Core Paradoxes in the National Character and Schisms in the Far Right’s Political Ideology

All nations, and this seems especially true of great nations, have paradoxes at the core of their national characters that define them. The tensions within these paradoxes are alternately, or in times of crisis simultaneously, a dynamic source of national strength and also an anarchic source of national turmoil.

In the United States, these paradoxes are every bit as clear today as they were a hundred or two hundred years ago.

They include the following:

1. We have enshrined the concept of representative government, but we have allowed elites to exercise powers associated more with oligarchies than with truly democratic republics, and as a result, although we honor public service, we have less trust in our elected representatives than in almost any other category of people; likewise, we talk much more about the value of democratic process more than we actually vote.

2. We emphasize individualism and self-reliance, but we also place great value on community, on involvement in civic organizations and volunteerism, and on both corporatism and unionization (though it might not seem so at the moment).

3. We have embraced the concept of the “melting pot,” but we cannot reconcile the concepts of multiculturalism and assimilation, of diversity and conformity.

4. We have proclaimed ourselves on being a nation dedicated to the preservation of peace and the promotion of international cooperation and shared progress, and yet no nation has waged war more frequently or more ruthlessly than we have, and no nation in history has built as powerful a military-industrial complex and security apparatus. As a result, we have had difficulty reconciling the concepts of patriotism and moral dissent.

5. We have prided ourselves on our ability to invent and to innovate, our “can do” spirit, but we have a sense of national decline, of the inherent instability and unsustainability of a nation founded on our values, since our nation’s founding.

6. We have wrapped our national mythos around the concept of the frontier, the conquest of the wilderness, and we have exploited our nation’s vast natural resources more successfully–and one can argue, more efficiently–than any other nation in history, but we are continually dismayed by the realization that those resources are not inexhaustible: that is, we are convinced that we can always find more, even as we constantly worry about having less, which is the essence of a material culture.

7. Lastly, at least for here, we place a tremendous value on education as the mechanism for self-improvement, equality of opportunity, and upward mobility, but we have a fear of indoctrination and sometimes even of knowledge itself, and so we honor the vocation of teaching, especially in retrospect, but we are endlessly suspicious of teachers (especially if they are unionized).

On the Far Right, these core paradoxes have, in effect, been reduced to caricature. They have been expressed contradictory talking points–in incoherent appeals to elements of the paradoxes completely lacking in any effort to reconcile them. That lack of any effort at reconciliation is what makes what the Far Right is doing so politically mercenary and destructive.

The rise of Far Right ideology has created the following oxymoronic truisms masquerading as truths:

1. The equating of corporations and their rights with individual citizens and individual rights, and the equating of wealth and free speech, as if either equation does not place the actual individual citizen at a very decided disadvantage.

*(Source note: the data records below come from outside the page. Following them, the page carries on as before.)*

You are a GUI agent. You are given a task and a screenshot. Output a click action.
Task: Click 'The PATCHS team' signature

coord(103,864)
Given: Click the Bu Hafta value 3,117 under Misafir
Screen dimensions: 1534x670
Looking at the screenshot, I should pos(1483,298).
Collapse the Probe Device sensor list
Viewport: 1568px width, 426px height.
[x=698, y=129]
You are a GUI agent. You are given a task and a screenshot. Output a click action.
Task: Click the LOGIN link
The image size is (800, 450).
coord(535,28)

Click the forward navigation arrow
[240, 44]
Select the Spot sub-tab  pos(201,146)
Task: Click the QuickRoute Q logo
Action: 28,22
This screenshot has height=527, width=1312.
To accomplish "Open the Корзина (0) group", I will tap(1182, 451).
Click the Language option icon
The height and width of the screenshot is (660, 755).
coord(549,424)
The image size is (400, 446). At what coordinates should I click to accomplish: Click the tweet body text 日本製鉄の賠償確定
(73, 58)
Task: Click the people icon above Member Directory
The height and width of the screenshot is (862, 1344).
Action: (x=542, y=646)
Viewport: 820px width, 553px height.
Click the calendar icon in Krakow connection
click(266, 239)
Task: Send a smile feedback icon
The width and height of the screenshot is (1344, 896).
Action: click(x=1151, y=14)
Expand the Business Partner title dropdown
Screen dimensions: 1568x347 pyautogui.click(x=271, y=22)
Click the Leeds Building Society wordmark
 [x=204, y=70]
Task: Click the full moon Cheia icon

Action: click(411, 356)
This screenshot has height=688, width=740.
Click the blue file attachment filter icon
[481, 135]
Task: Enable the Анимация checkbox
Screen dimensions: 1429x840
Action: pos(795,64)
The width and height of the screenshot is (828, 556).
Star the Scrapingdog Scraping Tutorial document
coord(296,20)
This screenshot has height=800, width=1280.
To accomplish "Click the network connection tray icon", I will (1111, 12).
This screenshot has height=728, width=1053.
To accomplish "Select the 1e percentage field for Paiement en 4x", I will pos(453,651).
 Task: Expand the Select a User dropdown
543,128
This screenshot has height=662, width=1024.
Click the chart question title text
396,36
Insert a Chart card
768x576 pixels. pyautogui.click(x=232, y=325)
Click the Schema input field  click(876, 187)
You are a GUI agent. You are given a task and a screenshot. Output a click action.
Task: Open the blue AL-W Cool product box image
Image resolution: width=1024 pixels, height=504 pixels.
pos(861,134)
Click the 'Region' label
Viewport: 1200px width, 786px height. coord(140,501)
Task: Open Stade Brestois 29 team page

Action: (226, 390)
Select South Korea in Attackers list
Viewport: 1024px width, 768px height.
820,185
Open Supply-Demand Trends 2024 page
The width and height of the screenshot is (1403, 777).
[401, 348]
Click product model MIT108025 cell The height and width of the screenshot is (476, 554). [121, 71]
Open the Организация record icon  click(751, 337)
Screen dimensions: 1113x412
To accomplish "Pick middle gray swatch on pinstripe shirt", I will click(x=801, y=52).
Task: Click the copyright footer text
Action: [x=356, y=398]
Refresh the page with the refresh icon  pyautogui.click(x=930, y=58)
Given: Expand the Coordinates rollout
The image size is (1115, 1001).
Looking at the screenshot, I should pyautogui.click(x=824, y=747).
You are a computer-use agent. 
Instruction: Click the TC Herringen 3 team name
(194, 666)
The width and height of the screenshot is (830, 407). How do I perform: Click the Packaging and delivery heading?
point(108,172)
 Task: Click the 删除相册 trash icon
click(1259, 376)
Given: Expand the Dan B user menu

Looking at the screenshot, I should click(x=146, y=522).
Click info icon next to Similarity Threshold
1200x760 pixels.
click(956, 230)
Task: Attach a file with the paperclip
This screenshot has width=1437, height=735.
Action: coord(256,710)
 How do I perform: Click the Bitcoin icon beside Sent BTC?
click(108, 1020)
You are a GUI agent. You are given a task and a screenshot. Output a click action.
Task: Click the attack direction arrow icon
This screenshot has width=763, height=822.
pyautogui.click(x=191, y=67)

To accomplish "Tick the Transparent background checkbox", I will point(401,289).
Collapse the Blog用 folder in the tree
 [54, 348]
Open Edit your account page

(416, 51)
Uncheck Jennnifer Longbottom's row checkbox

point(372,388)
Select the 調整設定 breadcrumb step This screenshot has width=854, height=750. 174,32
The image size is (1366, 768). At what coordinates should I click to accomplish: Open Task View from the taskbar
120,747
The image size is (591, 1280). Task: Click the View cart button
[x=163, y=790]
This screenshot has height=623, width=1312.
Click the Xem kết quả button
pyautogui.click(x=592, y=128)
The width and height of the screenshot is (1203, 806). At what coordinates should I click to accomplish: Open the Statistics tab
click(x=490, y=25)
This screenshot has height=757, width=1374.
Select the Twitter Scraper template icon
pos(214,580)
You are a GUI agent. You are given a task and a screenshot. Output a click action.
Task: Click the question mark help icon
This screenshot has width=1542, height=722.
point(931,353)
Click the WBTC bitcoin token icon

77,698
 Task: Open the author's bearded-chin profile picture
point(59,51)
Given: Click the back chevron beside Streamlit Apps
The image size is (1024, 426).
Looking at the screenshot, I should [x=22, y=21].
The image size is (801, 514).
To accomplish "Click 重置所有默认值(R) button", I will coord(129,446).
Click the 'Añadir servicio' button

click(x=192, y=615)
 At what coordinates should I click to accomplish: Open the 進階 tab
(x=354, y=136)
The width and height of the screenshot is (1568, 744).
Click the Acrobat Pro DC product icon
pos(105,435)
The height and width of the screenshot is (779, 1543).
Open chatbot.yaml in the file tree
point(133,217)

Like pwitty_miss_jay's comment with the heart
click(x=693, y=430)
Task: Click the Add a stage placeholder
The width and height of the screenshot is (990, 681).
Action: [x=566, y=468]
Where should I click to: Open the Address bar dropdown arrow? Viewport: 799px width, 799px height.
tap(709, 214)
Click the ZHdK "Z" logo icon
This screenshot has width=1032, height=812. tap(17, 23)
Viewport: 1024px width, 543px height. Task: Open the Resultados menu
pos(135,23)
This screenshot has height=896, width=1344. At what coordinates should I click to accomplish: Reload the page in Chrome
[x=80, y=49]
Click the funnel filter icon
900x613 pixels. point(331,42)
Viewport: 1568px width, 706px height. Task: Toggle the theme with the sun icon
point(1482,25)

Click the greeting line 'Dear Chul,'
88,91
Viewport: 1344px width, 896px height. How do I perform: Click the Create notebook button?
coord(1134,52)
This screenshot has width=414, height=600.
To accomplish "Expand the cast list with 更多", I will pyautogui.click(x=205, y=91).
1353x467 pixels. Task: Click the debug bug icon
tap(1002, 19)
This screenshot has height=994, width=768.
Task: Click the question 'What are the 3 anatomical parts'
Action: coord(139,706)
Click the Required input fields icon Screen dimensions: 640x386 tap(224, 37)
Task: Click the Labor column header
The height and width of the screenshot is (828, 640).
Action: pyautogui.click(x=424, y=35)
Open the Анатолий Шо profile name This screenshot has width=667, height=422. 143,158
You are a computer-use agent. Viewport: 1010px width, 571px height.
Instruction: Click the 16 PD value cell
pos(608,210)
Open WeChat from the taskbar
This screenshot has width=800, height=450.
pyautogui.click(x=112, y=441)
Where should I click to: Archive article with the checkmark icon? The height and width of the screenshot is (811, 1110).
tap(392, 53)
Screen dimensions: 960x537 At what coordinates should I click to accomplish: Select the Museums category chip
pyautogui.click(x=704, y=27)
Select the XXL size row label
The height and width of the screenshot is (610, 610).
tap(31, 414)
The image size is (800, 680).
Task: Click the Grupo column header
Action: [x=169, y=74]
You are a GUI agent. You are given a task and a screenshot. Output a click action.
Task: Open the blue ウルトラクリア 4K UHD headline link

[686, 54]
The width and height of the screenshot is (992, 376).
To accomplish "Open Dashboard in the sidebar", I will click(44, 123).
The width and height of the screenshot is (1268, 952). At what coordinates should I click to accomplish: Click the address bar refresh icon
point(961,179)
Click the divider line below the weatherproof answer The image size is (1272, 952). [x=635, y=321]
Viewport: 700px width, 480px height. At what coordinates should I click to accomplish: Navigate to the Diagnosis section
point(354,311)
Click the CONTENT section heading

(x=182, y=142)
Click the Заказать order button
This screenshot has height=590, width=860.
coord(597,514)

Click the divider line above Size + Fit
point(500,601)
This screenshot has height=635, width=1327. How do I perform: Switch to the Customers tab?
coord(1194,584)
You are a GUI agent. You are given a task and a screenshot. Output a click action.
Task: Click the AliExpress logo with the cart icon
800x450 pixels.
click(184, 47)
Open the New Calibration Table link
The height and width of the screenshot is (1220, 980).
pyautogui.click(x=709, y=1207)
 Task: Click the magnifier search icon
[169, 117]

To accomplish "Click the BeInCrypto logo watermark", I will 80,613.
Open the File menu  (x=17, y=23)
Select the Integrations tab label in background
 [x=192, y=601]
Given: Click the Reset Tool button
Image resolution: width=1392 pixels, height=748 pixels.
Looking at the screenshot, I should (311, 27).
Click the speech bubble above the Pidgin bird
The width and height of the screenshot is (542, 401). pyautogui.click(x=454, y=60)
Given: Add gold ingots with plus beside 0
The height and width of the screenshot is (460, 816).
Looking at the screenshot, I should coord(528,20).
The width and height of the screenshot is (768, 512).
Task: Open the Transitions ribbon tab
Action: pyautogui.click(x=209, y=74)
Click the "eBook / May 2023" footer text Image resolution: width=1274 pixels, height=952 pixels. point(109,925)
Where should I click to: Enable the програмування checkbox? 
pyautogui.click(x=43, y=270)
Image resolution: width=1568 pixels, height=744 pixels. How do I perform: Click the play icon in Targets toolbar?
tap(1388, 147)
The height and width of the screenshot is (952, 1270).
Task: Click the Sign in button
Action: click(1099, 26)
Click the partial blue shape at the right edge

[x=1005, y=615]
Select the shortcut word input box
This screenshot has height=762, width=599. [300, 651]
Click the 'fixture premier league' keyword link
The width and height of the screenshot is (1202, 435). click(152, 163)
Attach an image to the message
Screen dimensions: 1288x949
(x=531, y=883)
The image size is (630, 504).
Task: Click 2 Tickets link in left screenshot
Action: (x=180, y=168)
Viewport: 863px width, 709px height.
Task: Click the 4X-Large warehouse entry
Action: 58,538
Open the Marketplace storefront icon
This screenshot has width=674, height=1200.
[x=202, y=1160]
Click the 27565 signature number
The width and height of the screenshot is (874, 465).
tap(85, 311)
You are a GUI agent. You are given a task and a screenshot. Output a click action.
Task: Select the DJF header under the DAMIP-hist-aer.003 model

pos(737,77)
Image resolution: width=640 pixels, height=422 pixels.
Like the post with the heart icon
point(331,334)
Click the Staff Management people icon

2. The ostensible preservation of the democratic process, the value of the individual citizen’s vote, and prevention of nonexistent voter fraud by restricting voting rights and voters access to the polls; the accompanying assertion that elections are not necessarily democracy in action, if the other party wins.

3. The assertions that the private sector can do everything better than the public sector, even though all major safety-net legislation has arisen to meet a terrible need that the private sector was not meeting, and that unionization exploits workers while unregulated corporations will provide them with limitless opportunities.

4. The feeling that immigration is tolerable and perhaps even wonderful as long as the immigrants seem to look and think like “native” Americans and the deep suspicion that “diversity” and “multiculturalism” are code words for cultural and political subversiveness.

5. The argument that neoliberal trade deals that clearly favor corporate interests over the interests of workers are essential to the economic well-being of our nation, but that, in the same breath, foreign nations with cheap labor are the cause of the decline in wages and living standards for American workers and their families.

6. The assertions that any reduction in defense spending will place the nation at terrible risk, but that draconian reductions in all domestic spending will preserve our American way of life.

7. The transferring of value from human capital to technology and the equivocation of the worker with his tools, even as technology is rapidly replacing workers, especially in industry.

8. Lastly, the argument that the only way to save public education is to the “reform” it by transforming it into something that is neither public nor pedagogically sound.